Namun, lanjut Anwar, hal tersebut tidak terkait dengan perolehan suara, maka mahkamah tidak berwenang mengadilinya. "Jika masalah etik DKPP yang mengadili. jika pembukaan kotak sura tersebut merupakan ranah hukum pidana, jadi instansi lain yang mengadilinya," katanya.
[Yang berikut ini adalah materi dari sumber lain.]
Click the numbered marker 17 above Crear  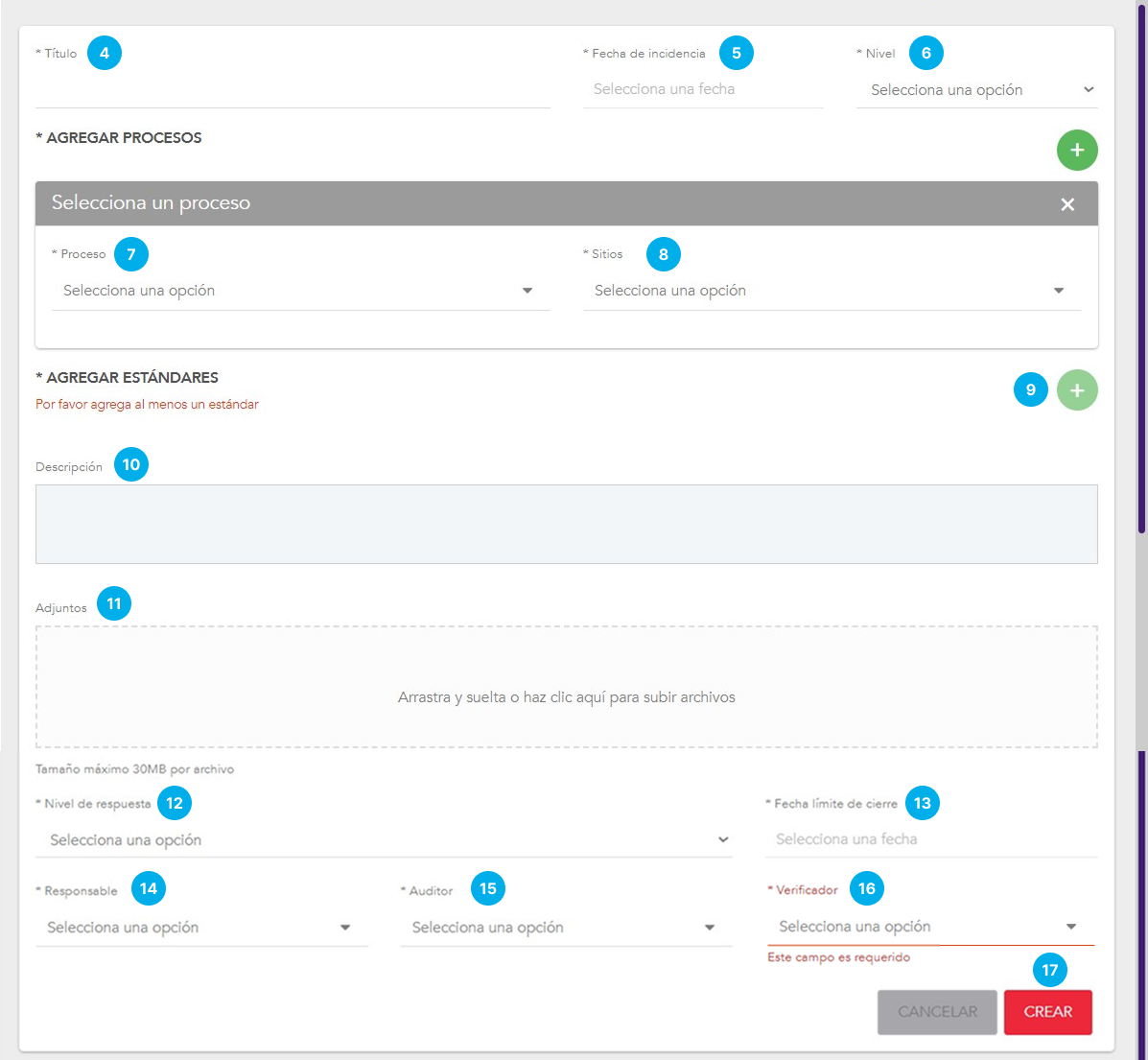pos(1050,971)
Walaupun hal tersebut merupakan pelanggaran, kata Anwar, namun pembukaan kotak untuk mencari bukti dan bisa dipertanggungjawabkan maka pengambilan bukti itu dianggap sah. Perolehan bukti demikian (membuka kotak suara), menurut mahkamah berdasarkan surat permohonan dan secara umum dilaksanakan mengundang panwaslu, saksi bahkan polisi serta berita acara, perolehan bukti ini sejalan dengan
ketetapan mahkamah.
Pembukaan kotak suara ini dipermasalahkan pemohon (pasangan calon presiden dan wakil presiden Prabowo Subianto-Hatta Rajasa). Pihak pemohon menilai KPU telah merusak alat bukti karena membuka kotak
suara dengan mengeluarkan Surat Edaran (SE) KPU Nomor 1446 pada 25 Juli 2014.
Permohonan sengketa Pilpres ini diajukan oleh pasangan calon presiden dan wakil presiden Prabowo Subianto-Hatta Rajasa. Prabowo-Hatta mengajukan gugatan atas dugaan adanya kecurangan yang
terstruktur, sistematis, dan masif pada pelaksanaan Pilpres 2014. Pembacaan putusan sengketa Pilpres hingga berita ini diturunkan masih berlangsung.